After the exploit of Osmose in 1978, Kalma returns into the studio in 1980 with Interfrequence, an ambient space library record. Interfrequence is a continuation of his personal research based on the combination of electronic machines with natural sounds and acoustic instrumentation. The French musician fully wears the robe of master of ceremonies of the synths.

However, the path taken is not that symphonic of the minimalist and galactic suites composed by other standard bearers like Richard Pinas and Klaus Schulze. Here, we find 18 short pictures sound (few of them in collaboration of M. Saclays) that emanate a variety of ideas and ethno-cultural influences unparalleled. A distinctive compositional style always returns an crescendo of ecstatic emotions, a reflection on the hidden and secret aspects of the micro and macro cosmos.

If in Osmose the sampling sound from the mother Gaia was more explicit, here the Nature is investigated not only in terms of pure tones, but especially in the dynamics of flows and movements dictated by the frequency of moogs and organs and embellished with hyper-space flutes, saxophones and clarinets.
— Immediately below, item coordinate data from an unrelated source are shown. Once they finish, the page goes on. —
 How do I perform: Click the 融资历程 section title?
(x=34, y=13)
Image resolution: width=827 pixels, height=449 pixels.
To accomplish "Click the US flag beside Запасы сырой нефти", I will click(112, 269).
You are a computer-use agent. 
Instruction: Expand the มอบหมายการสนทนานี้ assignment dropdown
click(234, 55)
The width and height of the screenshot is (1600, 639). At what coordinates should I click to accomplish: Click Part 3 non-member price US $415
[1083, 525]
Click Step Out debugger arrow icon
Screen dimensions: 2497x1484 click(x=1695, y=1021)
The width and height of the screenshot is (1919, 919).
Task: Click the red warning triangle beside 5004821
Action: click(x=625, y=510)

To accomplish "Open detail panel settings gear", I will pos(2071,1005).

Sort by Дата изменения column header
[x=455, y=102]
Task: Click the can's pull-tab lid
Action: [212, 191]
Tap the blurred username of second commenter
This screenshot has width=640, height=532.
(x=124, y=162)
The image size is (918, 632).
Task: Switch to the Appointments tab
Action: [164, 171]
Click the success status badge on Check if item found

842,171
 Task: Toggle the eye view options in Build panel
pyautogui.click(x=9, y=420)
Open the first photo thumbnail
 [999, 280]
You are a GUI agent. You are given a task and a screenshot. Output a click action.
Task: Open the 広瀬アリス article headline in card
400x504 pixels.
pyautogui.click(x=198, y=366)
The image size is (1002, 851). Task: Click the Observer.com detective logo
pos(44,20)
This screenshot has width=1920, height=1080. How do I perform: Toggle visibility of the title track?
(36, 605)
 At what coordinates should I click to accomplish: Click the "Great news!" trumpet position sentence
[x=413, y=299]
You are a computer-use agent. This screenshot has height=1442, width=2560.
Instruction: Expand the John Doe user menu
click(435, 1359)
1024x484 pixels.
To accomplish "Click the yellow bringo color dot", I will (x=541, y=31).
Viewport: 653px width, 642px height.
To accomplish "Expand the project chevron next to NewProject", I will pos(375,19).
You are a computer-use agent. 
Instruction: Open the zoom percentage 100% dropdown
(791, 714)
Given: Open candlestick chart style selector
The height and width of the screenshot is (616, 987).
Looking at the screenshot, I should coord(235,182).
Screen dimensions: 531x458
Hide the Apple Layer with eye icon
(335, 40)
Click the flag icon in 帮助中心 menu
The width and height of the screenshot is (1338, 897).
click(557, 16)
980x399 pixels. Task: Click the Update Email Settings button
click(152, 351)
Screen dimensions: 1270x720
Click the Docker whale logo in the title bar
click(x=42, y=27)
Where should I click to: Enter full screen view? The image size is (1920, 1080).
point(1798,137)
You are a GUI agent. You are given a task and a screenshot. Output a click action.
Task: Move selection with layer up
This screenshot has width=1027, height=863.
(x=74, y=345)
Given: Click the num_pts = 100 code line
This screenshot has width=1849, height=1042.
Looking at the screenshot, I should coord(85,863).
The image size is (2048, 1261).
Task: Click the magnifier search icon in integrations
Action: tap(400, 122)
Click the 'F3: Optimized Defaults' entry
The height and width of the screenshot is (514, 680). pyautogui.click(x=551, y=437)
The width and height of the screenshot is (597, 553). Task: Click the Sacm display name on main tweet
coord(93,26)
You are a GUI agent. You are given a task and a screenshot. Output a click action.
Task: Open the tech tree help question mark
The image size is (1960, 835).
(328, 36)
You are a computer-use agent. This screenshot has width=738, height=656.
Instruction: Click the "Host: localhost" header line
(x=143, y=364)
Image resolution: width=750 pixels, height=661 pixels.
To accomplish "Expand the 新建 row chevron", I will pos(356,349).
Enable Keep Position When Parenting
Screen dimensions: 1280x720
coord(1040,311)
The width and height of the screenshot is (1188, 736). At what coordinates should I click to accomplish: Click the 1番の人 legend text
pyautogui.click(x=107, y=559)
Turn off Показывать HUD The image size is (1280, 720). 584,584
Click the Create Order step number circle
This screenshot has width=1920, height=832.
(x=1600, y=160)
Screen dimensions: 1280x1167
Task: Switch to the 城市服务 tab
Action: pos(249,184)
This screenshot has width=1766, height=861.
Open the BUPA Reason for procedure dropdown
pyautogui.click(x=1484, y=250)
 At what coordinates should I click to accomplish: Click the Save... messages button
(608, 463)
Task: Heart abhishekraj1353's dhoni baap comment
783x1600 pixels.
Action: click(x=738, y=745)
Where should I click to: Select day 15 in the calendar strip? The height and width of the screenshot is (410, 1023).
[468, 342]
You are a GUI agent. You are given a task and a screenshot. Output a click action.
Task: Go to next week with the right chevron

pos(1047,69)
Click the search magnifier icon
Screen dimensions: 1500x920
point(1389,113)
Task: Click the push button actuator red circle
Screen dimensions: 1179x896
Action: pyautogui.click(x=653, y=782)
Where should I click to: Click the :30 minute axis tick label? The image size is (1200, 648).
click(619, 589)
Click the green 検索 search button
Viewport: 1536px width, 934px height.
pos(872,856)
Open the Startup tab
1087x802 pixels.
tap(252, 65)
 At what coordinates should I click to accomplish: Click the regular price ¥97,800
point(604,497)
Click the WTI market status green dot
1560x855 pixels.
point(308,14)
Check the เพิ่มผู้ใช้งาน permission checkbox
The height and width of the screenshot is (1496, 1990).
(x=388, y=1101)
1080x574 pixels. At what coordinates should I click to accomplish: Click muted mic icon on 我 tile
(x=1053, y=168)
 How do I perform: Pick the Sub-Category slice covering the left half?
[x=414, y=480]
Kalma wrote yet another chapter of his personal saga of a new world of sound imagery.

Track 5: Danse Soeur

Or watch on YouTube:
Interfrequence by Ariel Kalma

1. Generus - 2:08

2. Casiopee - 2:15

3. Oasis - 2:28

4. Retour d'Elle - 2:42

5. Dance Soeur - 5:07

6. Promenade - 4:07

7. Round You Go - 3:16

8. Merry Forest - 4:26

9. Barimpa - 2:25

10. Gaite Blue - 1:16

11. Vers Gaite - 2:07

12. Rep Voc - 3:22

13. Zdunska Vola - 2:50

14. Trompe Vie - 1:24

15. Chinassou - 1:20

16. Ba-Tu-Kalma - 1:20

17. Interfrequence - 5:16

18. Source Fraiche - 3:50

All tracks composed by Ariel Kalma except: A7, B2, B3, B4 composed by Ariel Kalma/M. Saclays.
This is a (very) remastered version of the 1980 LP released by Editions Montparnasse 2000.
Cover art by Bertrand Eberhard

Review by Mikey Iq Jones (

Originally released in 1980 on esteemed French label Editions Montparnasse 2000, this impossibly rare album by spiritual synthesist Ariel Kalma offers a star-gazing departure from the more earth-bound meditation music documented on RVNG’s excellent 2014 anthology An Evolutionary Music. Picking up chronologically where that collection left off, Interfrequence focuses on brief miniatures – predominantly two to three-minute tracks that play like space-age tone poems, concise studies for electric organ, synthesizer, primitive drum machines, and various flutes and reeds.

The pocket ragas go down easily, and like much of the Editions Montparnasse catalogue, this beautiful album – given a fresh set of wings by the Black Sweat label, which has been responsible for many recent Kalma reissues – is a crash course in this brilliant man’s sound, broken down into easily digestible portions.